Sur des sites comme Leboncoin ou la Carte des colocs, Nils Bokobza mesure au quotidien la tension sur le marché locatif. Les places sont toutes occupées, et se libèrent parfois quand un locataire s’en va. “Dès que je poste une annonce, je reçois des dizaines, voire des centaines de messages. Les étudiants qui viennent de l’étranger sont ceux qui galèrent le plus”, précise le coordinateur. Ils ne peuvent bénéficier du programme car un avis d’imposition de l’année N-2 est exigé pour tout logement social.

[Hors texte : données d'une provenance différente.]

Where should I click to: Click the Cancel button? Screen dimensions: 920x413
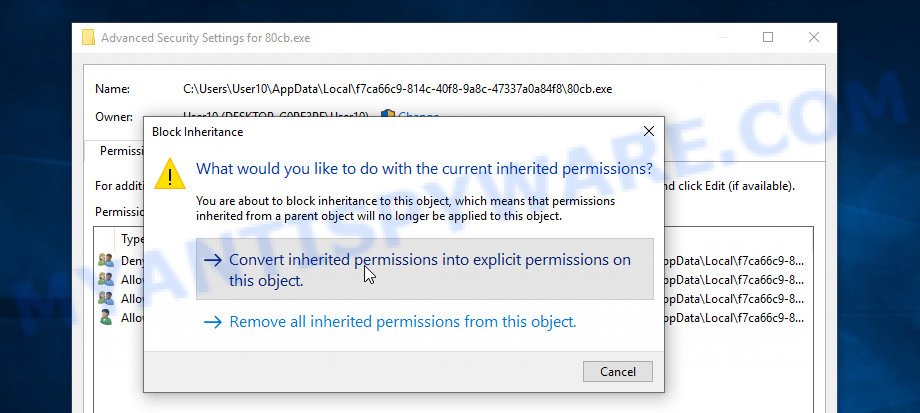[618, 371]
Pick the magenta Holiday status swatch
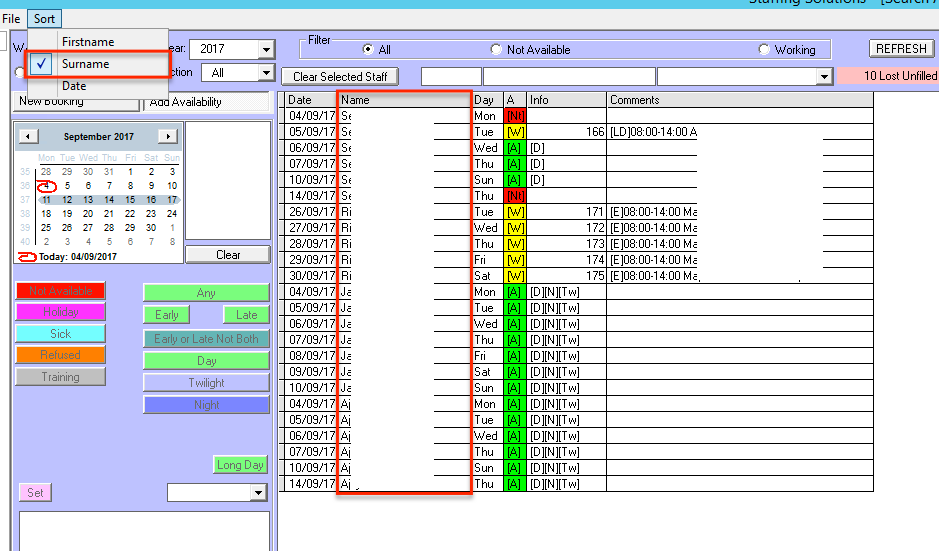The width and height of the screenshot is (939, 551). click(60, 312)
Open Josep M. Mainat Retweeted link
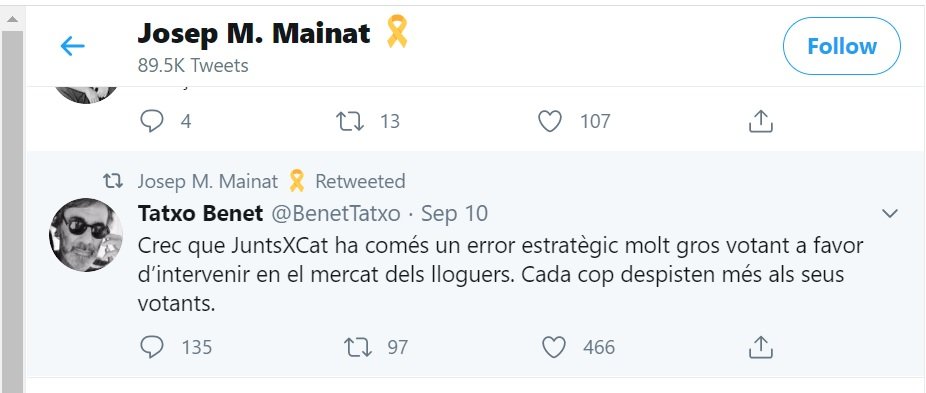This screenshot has width=926, height=393. point(272,181)
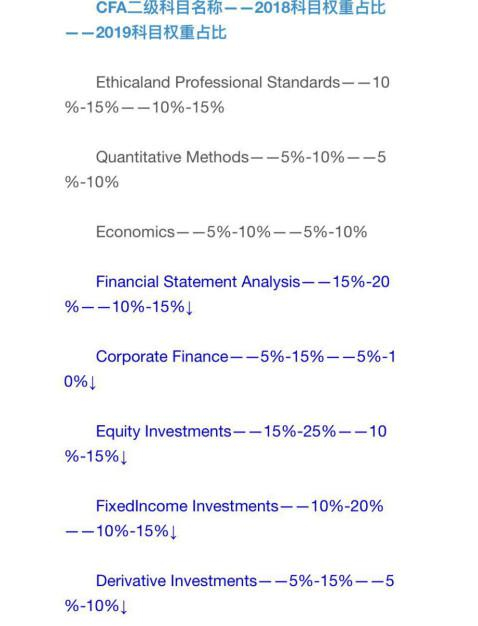This screenshot has height=626, width=478.
Task: Click the 5%-15% Derivative 2018 weight
Action: 321,581

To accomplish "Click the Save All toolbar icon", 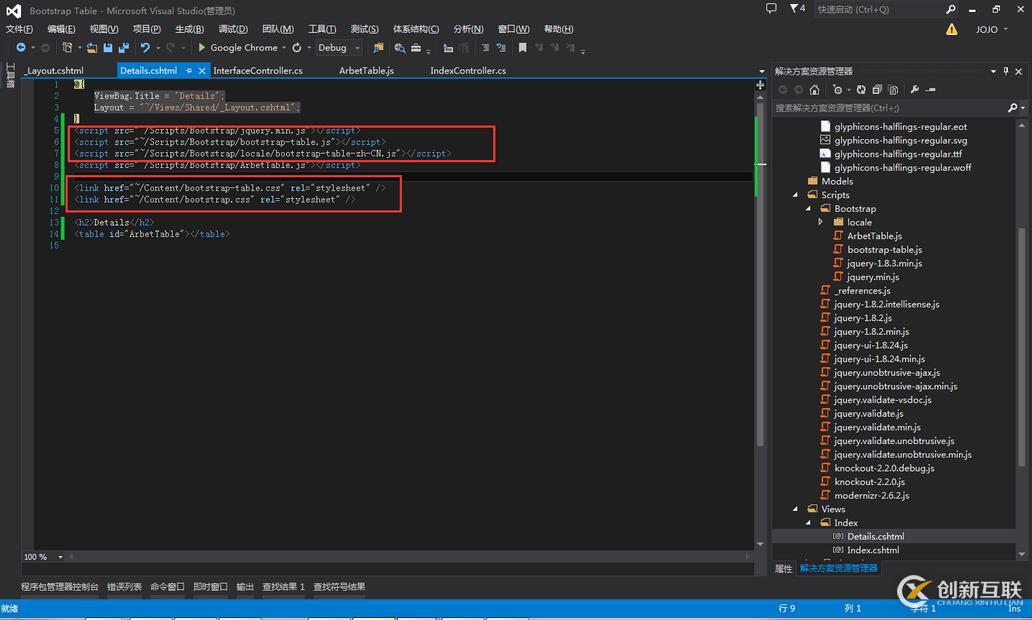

Au cœur du problème, la construction de logements ne suit pas le rythme. Alors que dans son programme de 2017, Emmanuel Macron promettait de construire 60 000 logements pour les étudiants, mais quelques 35 000 seulement étaient sortis de terre en 2022. D’ici 2027, 35 000 autres devraient être construits, a promis le gouvernement. Au total, il existe 240 000 logements étudiants en France, et il en manquerait au moins autant, selon un rapport d’information du Sénat, l’association interprofessionnelle des résidences étudiantes de 2021.
Nils Bokobza a en tête d’autres pistes d’amélioration pour l’accès au logement social. “On pourrait faciliter les démarches pour que ce soit plus inclusif. Les formulaires et les procédures sont compliquées, comme pour toucher le RSA ou le chômage.” , propose-t-il.
Les prix s’envolent
Le problème est complexe et Nils Bokobza met en garde contre ce qu’il appelle la “concurrence de la précarité”. “Est-il plus important de loger des étudiants ou des familles en difficulté? se demande-t-il. La réponse qui consiste à réserver plus de logements sociaux pour les étudiants est à prendre avec des pincettes.”
Face au manque d’offre, les prix s’envolent. Dans son dernier rapport sur le coût de la rentrée étudiante, l’Association fédérative générale des étudiants de Strasbourg (Afges) rappelle que le loyer reste le premier poste de dépense dans la population étudiante. Il est en moyenne de 561 euros, en hausse de 2,8% par rapport à l’année dernière. Soit la moitié des 1129 euros de budget mensuel, calculé à l’échelle nationale par l’Observatoire de la vie étudiante en mars 2024.
Robin se souvient très bien de la mauvaise nouvelle tombée en mars, lorsqu’il habitait en colocation. Les charges sont passées de 30 à 70 euros. Il s’en sort grâce au soutien de ses parents, mais compte beaucoup sur d’autres sources de revenu. “Si je ne travaillais pas l’été, je serais obligé de me priver. Le stage rémunéré m’a aussi permis de tenir en fin d’année dernière”, explique l’étudiant. Cette année aussi, il prévoit de travailler comme animateur pendant les vacances scolaires.
Au total, le coût moyen de la rentrée pour un étudiant de licence non boursier est de 3 156,55 euros, soit une augmentation de 3%, selon l’Afges. Ce chiffre inclut les frais courants (loyer, alimentation, transport, vêtements…) et les frais de rentrée (inscription, assurance, matériel pédagogique…). Il correspond à celui calculé par la FAGE pour l’ensemble du pays.